Your assignment
Return each line of the items below that contains the word "located".

Task input
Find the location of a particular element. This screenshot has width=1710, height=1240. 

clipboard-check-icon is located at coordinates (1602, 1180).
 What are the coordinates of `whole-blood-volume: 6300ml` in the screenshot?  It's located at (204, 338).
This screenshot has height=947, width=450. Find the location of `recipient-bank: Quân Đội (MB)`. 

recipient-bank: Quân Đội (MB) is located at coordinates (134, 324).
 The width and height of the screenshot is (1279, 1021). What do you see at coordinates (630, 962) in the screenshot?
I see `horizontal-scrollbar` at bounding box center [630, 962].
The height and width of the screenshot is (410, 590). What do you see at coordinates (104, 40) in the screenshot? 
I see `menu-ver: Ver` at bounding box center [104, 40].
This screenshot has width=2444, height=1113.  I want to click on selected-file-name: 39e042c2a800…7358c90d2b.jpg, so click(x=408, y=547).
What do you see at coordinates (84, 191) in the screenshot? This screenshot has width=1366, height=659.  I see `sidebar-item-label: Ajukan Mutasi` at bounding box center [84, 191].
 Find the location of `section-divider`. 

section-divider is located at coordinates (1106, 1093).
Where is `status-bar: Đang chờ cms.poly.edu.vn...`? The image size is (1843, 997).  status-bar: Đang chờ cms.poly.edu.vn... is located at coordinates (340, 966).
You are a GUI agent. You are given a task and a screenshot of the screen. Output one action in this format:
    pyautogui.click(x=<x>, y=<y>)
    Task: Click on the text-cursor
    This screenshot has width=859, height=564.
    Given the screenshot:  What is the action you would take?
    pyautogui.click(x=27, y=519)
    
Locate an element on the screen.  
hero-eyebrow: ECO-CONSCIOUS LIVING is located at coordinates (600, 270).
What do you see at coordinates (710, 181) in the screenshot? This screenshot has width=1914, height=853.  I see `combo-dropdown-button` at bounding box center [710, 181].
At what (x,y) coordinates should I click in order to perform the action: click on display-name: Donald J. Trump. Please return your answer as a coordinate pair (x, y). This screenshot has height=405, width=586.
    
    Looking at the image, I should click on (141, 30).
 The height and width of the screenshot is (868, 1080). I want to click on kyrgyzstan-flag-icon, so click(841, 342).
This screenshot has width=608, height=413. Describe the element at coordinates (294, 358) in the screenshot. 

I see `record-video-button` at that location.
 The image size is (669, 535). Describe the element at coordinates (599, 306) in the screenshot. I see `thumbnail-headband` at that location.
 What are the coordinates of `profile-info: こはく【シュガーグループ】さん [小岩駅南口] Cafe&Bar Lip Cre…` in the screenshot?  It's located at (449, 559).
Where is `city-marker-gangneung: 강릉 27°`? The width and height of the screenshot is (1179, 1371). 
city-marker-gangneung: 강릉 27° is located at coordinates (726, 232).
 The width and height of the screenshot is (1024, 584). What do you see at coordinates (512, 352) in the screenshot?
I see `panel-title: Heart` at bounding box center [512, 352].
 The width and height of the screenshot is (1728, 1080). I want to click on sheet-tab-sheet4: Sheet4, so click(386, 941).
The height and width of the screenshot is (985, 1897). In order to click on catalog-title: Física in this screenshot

Reply
clipboard-check-icon is located at coordinates (1602, 1180).
 What are the coordinates of `whole-blood-volume: 6300ml` in the screenshot?  It's located at (204, 338).
recipient-bank: Quân Đội (MB) is located at coordinates (134, 324).
section-divider is located at coordinates (1106, 1093).
Where is `status-bar: Đang chờ cms.poly.edu.vn...`? The image size is (1843, 997).  status-bar: Đang chờ cms.poly.edu.vn... is located at coordinates (340, 966).
hero-eyebrow: ECO-CONSCIOUS LIVING is located at coordinates (600, 270).
 What are the coordinates of `profile-info: こはく【シュガーグループ】さん [小岩駅南口] Cafe&Bar Lip Cre…` in the screenshot?  It's located at (449, 559).
city-marker-gangneung: 강릉 27° is located at coordinates (726, 232).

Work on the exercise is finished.